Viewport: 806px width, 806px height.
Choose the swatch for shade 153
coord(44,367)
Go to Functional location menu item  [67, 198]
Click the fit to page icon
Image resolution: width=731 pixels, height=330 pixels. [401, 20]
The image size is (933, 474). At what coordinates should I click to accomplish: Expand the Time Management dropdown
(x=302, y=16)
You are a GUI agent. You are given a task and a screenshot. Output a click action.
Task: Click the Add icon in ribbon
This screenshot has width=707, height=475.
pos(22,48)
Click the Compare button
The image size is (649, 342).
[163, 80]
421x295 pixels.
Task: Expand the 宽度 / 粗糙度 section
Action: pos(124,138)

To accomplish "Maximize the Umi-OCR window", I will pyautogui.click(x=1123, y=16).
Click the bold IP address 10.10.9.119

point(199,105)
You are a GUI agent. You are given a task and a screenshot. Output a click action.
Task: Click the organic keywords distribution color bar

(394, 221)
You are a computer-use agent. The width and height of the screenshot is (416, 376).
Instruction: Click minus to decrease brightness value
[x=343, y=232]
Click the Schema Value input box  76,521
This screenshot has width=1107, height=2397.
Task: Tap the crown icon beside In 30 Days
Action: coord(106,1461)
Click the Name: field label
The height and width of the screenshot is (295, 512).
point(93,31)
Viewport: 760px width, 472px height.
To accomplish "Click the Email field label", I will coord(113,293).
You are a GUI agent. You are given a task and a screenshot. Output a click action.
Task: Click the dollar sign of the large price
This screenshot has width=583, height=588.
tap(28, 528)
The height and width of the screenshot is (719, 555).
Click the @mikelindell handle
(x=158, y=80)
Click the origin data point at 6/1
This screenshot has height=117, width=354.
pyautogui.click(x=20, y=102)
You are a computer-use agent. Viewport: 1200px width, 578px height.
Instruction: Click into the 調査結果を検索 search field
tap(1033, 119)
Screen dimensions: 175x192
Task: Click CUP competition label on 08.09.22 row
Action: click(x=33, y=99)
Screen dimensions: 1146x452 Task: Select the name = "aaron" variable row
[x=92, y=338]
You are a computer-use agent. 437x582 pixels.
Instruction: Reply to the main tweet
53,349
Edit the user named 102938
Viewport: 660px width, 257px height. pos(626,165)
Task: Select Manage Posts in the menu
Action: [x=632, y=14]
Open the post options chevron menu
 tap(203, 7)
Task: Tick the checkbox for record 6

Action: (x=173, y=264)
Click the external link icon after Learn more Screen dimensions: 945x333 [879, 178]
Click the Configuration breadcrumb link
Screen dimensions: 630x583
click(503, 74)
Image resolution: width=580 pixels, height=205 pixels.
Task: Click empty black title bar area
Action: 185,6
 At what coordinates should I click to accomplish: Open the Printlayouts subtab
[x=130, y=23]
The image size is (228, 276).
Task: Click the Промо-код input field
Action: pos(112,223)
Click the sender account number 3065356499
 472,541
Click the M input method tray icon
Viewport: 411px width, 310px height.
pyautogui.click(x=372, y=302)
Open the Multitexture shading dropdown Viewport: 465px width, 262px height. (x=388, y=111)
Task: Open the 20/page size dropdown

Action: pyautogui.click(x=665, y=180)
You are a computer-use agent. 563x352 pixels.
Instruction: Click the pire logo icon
:::
• **Your objective**
Give back the whole of the data above, exactly as written.

• **Exercise answer**
Viewport: 806px width, 806px height.
Choose the swatch for shade 153
coord(44,367)
Go to Functional location menu item  [67, 198]
Click the fit to page icon
Image resolution: width=731 pixels, height=330 pixels. [401, 20]
The image size is (933, 474). At what coordinates should I click to accomplish: Expand the Time Management dropdown
(x=302, y=16)
You are a GUI agent. You are given a task and a screenshot. Output a click action.
Task: Click the Add icon in ribbon
This screenshot has width=707, height=475.
pos(22,48)
Click the Compare button
The image size is (649, 342).
[163, 80]
421x295 pixels.
Task: Expand the 宽度 / 粗糙度 section
Action: pos(124,138)

To accomplish "Maximize the Umi-OCR window", I will pyautogui.click(x=1123, y=16).
Click the bold IP address 10.10.9.119

point(199,105)
You are a GUI agent. You are given a task and a screenshot. Output a click action.
Task: Click the organic keywords distribution color bar

(394, 221)
You are a computer-use agent. The width and height of the screenshot is (416, 376).
Instruction: Click minus to decrease brightness value
[x=343, y=232]
Click the Schema Value input box  76,521
This screenshot has width=1107, height=2397.
Task: Tap the crown icon beside In 30 Days
Action: coord(106,1461)
Click the Name: field label
The height and width of the screenshot is (295, 512).
point(93,31)
Viewport: 760px width, 472px height.
To accomplish "Click the Email field label", I will coord(113,293).
You are a GUI agent. You are given a task and a screenshot. Output a click action.
Task: Click the dollar sign of the large price
This screenshot has width=583, height=588.
tap(28, 528)
The height and width of the screenshot is (719, 555).
Click the @mikelindell handle
(x=158, y=80)
Click the origin data point at 6/1
This screenshot has height=117, width=354.
pyautogui.click(x=20, y=102)
You are a computer-use agent. Viewport: 1200px width, 578px height.
Instruction: Click into the 調査結果を検索 search field
tap(1033, 119)
Screen dimensions: 175x192
Task: Click CUP competition label on 08.09.22 row
Action: click(x=33, y=99)
Screen dimensions: 1146x452 Task: Select the name = "aaron" variable row
[x=92, y=338]
You are a computer-use agent. 437x582 pixels.
Instruction: Reply to the main tweet
53,349
Edit the user named 102938
Viewport: 660px width, 257px height. pos(626,165)
Task: Select Manage Posts in the menu
Action: [x=632, y=14]
Open the post options chevron menu
 tap(203, 7)
Task: Tick the checkbox for record 6

Action: (x=173, y=264)
Click the external link icon after Learn more Screen dimensions: 945x333 [879, 178]
Click the Configuration breadcrumb link
Screen dimensions: 630x583
click(503, 74)
Image resolution: width=580 pixels, height=205 pixels.
Task: Click empty black title bar area
Action: 185,6
 At what coordinates should I click to accomplish: Open the Printlayouts subtab
[x=130, y=23]
The image size is (228, 276).
Task: Click the Промо-код input field
Action: pos(112,223)
Click the sender account number 3065356499
 472,541
Click the M input method tray icon
Viewport: 411px width, 310px height.
pyautogui.click(x=372, y=302)
Open the Multitexture shading dropdown Viewport: 465px width, 262px height. (x=388, y=111)
Task: Open the 20/page size dropdown

Action: pyautogui.click(x=665, y=180)
You are a computer-use agent. 563x352 pixels.
Instruction: Click the pire logo icon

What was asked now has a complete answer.